**Task directions**
Repeat the entries. Each one must match exactly.

Stored data
------------------------

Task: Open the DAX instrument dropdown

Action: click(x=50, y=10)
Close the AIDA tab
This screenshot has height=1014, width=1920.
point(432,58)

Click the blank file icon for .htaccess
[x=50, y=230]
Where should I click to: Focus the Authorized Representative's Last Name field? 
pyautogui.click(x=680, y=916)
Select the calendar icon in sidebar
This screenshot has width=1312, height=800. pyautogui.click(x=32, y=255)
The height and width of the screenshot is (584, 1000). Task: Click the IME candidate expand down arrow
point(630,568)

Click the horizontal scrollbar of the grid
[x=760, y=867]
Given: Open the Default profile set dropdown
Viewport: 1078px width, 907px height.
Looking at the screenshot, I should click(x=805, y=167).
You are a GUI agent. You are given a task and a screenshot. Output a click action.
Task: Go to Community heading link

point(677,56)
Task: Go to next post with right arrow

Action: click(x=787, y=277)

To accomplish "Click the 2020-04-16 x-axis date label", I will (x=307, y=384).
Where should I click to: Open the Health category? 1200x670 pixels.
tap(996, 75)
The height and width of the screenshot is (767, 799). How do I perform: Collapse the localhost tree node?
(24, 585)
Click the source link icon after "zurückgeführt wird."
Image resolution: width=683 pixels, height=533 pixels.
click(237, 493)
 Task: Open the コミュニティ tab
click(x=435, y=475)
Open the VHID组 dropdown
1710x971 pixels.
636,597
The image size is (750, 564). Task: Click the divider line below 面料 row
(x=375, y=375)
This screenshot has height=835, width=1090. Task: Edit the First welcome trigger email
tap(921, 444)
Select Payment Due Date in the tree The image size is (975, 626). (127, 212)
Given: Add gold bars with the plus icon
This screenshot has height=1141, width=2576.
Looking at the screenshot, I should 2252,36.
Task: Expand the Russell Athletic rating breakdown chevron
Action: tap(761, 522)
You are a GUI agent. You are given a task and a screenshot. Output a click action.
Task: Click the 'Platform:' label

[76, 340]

------------------------

**Answer section**
Task: Open the DAX instrument dropdown

Action: click(x=50, y=10)
Close the AIDA tab
This screenshot has height=1014, width=1920.
point(432,58)

Click the blank file icon for .htaccess
[x=50, y=230]
Where should I click to: Focus the Authorized Representative's Last Name field? 
pyautogui.click(x=680, y=916)
Select the calendar icon in sidebar
This screenshot has width=1312, height=800. pyautogui.click(x=32, y=255)
The height and width of the screenshot is (584, 1000). Task: Click the IME candidate expand down arrow
point(630,568)

Click the horizontal scrollbar of the grid
[x=760, y=867]
Given: Open the Default profile set dropdown
Viewport: 1078px width, 907px height.
Looking at the screenshot, I should click(x=805, y=167).
You are a GUI agent. You are given a task and a screenshot. Output a click action.
Task: Go to Community heading link

point(677,56)
Task: Go to next post with right arrow

Action: click(x=787, y=277)

To accomplish "Click the 2020-04-16 x-axis date label", I will (x=307, y=384).
Where should I click to: Open the Health category? 1200x670 pixels.
tap(996, 75)
The height and width of the screenshot is (767, 799). How do I perform: Collapse the localhost tree node?
(24, 585)
Click the source link icon after "zurückgeführt wird."
Image resolution: width=683 pixels, height=533 pixels.
click(237, 493)
 Task: Open the コミュニティ tab
click(x=435, y=475)
Open the VHID组 dropdown
1710x971 pixels.
636,597
The image size is (750, 564). Task: Click the divider line below 面料 row
(x=375, y=375)
This screenshot has height=835, width=1090. Task: Edit the First welcome trigger email
tap(921, 444)
Select Payment Due Date in the tree The image size is (975, 626). (127, 212)
Given: Add gold bars with the plus icon
This screenshot has height=1141, width=2576.
Looking at the screenshot, I should 2252,36.
Task: Expand the Russell Athletic rating breakdown chevron
Action: tap(761, 522)
You are a GUI agent. You are given a task and a screenshot. Output a click action.
Task: Click the 'Platform:' label

[76, 340]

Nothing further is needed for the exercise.